Computing f such that privacy and correctness are achieved is referred to as computing f securely. Note also that one may consider a more general case where each player gets his own private output. We focus on a single, public output for simplicity. To see that this is without loss of generality, notice that each party might input to the function her own secret key and the public output could then contain an encryption of the private output of that parties under their secret keys.

As one example of how this connects to the scenarios from the previous section, one may think of x_i as a number, namely \mathsf{P}_i‘s bid in a auction, and f(x_1,...,x_n) = (z,j) where x_j=z and z\geq x_i, i=1,\ldots,n, i.e., f outputs the highest bid, and the identity of the corresponding bidder. If we do not want the winner to pay her own bid, but the bid of the second highest bidder, we simply change z to be this value, which is again a well-defined function of the inputs. This would give us a function implementing a so-called second price auction.
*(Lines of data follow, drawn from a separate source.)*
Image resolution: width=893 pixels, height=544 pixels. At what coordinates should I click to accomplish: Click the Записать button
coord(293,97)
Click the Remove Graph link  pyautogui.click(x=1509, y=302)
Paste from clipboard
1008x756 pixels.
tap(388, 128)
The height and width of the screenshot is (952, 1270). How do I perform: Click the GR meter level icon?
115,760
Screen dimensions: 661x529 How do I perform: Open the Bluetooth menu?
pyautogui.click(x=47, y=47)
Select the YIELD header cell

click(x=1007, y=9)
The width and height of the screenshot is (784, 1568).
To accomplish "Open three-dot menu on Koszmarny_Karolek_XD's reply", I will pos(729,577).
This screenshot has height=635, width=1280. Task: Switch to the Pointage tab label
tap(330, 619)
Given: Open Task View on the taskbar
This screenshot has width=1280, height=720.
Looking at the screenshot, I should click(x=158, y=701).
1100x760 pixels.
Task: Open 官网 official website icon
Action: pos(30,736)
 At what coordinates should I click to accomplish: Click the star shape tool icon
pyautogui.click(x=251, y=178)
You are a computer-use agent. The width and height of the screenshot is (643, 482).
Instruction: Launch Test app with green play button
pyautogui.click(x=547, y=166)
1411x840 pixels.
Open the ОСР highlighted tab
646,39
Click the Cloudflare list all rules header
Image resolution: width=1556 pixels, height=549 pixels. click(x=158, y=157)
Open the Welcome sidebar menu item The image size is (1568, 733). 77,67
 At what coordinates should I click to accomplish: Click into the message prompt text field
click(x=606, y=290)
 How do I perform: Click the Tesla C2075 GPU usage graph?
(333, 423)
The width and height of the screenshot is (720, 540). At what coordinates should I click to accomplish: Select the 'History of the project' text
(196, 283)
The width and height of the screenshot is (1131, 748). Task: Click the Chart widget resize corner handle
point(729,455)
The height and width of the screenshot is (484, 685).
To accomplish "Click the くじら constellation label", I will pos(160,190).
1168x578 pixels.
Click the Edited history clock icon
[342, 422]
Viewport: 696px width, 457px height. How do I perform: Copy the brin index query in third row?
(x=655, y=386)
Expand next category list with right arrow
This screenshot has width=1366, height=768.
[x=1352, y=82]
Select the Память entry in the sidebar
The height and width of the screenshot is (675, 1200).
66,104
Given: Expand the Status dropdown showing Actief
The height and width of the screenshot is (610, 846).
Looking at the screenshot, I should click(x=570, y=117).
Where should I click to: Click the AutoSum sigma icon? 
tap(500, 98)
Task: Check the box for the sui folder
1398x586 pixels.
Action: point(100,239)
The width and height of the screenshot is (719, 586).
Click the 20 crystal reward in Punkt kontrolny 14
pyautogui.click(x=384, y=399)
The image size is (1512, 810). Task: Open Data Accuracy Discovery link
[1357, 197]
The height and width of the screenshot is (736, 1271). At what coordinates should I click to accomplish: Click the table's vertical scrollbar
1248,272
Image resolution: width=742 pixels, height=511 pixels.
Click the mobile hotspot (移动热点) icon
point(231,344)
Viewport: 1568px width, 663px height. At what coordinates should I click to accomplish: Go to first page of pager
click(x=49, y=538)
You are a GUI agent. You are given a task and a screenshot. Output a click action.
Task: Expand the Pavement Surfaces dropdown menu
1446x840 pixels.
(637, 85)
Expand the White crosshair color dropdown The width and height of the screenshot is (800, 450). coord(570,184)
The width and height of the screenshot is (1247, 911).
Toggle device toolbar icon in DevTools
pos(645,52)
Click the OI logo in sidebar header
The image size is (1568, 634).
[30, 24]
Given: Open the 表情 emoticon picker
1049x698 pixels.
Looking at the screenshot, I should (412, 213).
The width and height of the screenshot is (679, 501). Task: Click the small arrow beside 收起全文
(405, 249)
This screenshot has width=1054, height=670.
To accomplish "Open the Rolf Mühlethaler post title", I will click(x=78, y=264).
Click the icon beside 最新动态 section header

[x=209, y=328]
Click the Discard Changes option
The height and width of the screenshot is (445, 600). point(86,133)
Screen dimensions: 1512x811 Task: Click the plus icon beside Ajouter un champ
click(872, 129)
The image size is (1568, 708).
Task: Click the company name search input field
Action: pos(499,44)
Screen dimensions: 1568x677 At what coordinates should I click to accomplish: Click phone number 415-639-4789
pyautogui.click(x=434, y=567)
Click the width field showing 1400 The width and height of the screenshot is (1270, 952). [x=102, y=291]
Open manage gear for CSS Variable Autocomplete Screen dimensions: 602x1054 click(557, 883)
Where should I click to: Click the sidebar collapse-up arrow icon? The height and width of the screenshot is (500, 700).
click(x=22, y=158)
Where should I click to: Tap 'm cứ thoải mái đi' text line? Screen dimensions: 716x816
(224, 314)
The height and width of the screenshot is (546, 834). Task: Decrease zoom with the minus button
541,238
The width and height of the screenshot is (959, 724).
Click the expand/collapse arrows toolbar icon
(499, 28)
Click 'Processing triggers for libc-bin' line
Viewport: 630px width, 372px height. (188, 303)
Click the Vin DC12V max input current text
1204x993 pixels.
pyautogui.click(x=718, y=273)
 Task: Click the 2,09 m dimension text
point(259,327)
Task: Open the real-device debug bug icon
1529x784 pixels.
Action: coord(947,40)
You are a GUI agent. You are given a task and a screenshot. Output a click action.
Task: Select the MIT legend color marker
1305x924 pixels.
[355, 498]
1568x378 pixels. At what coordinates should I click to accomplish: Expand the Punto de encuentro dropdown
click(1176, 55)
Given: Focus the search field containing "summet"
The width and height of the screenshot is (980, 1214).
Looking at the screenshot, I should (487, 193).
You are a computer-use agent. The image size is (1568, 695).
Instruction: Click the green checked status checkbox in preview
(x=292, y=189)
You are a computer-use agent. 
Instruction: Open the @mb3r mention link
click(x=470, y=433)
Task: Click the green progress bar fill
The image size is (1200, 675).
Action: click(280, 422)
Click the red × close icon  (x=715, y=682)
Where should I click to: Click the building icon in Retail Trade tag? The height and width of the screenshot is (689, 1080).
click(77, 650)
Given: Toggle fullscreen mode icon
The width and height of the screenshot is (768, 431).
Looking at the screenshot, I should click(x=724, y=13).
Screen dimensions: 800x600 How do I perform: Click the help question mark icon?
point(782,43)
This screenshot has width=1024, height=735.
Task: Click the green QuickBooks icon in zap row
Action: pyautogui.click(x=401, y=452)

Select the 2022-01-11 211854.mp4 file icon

In the following texts, we give a first intuition on how one might compute a function securely without relying on trusted parties. This requires that we specify a protocol, i.e., a set of instructions that players are supposed to follow to obtain the desired result. For simplicity, we will assume for now that players always follow the protocol. We will later address the case where some parties may deviate from the protocol, in order to get more information than they are supposed to or cause the result to be incorrect. We will also assume that any pair of players can communicate securely, i.e., it is possible for \mathsf{P}_i to send a message m to \mathsf{P}_j, such that no third party sees m and \mathsf{P}_j knows that m came from \mathsf{P}_i. Setting up such and authenticated and private channel can be done using other parts of cryptography that I will not discuss here.